A more simple distance and vehicle class based RUC would resemble that which already exists in Iceland, New Zealand and four US states.  Politically the question is how it might be sold to the public, as it is unlikely to matter too much that it is about raising revenue, but it may be to present it as ensuring drivers of EVs, PHEVs and BHEVs pay their "fair share" of the costs of maintaining the road network. 

Issues?

There are plenty. From how distance measurement will be verified and reported, especially in the first three years of a vehicle's life, to whether payments will be annual or can be spread throughout the year.  

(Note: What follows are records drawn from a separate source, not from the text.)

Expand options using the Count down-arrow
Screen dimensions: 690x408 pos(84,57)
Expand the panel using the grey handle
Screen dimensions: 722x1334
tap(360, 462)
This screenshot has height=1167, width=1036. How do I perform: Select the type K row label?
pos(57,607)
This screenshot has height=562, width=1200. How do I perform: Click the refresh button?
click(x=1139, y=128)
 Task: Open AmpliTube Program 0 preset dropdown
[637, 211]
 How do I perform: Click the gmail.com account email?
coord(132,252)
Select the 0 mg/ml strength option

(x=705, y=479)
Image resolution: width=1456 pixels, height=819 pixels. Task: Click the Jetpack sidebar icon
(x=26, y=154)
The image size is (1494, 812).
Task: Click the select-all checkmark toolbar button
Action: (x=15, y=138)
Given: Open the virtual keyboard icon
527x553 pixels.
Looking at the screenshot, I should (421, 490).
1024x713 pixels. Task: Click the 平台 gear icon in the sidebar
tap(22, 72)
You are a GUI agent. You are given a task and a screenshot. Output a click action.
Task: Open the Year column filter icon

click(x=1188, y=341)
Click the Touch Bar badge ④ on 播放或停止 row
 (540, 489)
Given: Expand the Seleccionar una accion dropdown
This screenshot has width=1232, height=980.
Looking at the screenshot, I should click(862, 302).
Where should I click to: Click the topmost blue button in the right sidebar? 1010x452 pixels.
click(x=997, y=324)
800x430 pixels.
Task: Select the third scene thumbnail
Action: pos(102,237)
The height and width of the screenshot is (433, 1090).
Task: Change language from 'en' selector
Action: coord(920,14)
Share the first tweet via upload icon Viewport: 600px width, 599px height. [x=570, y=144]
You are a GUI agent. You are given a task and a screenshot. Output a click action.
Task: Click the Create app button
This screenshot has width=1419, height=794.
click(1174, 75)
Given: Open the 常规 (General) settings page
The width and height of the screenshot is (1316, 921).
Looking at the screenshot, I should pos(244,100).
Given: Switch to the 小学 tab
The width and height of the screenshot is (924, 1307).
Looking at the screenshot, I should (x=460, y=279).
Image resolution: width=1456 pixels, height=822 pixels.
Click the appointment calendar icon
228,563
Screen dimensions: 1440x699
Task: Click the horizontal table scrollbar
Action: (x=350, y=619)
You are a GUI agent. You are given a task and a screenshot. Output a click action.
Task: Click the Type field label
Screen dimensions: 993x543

Some other obvious questions:

  • How will distance travelled outside the UK be treated (Northern Ireland may present particular challenges)?
  • How will distance travelled by vehicles visiting the UK be treated?
  • Will this only apply to light EVs and hybrids, and if so, what about heavy vehicles?
  • Will motorists be able to pay in increments rather than annually?
  • Will there be options for fleet operators to report distance more efficiently than is needed for private individuals?
Another question will be whether the revenue will be hypothecated to contribute to spending on road maintenance and renewal, which would give a long-term funding stream to support long-term commitments to the renewal of roads throughout the UK.  The UK Treasury is likely to oppose this, as it is philosophically opposed to any measures that reduce the flexibility of use of tax revenue, but the Department for Transport may take a different view, seeing the RUC as a user charge closer to a utility fee, so that it reflects a payment for the use of infrastructure (whereas hydrocarbon oil duty is simply a tax on fuel). 

What's next?

Details are to come. Key to this will be how these and other design and policy questions are answered, and how it is sold to the public. Is it just a new charge to cover off those types of vehicles, or is there an expectation that it may be expanded to other vehicles over time? (the latter would seem to be very risky politically, given the ineptness of politicians and the civil service in getting public acceptance for anything like this in the past). 

Maybe the big question is whether it is a first stage towards national road pricing? (it could be) Or is that going to be ruled out for now? Noting that this is going to apply across the UK, so what happens to the revenue in Wales, Scotland and Northern Ireland will be of interest to EV and hybrid vehicle owners in those countries.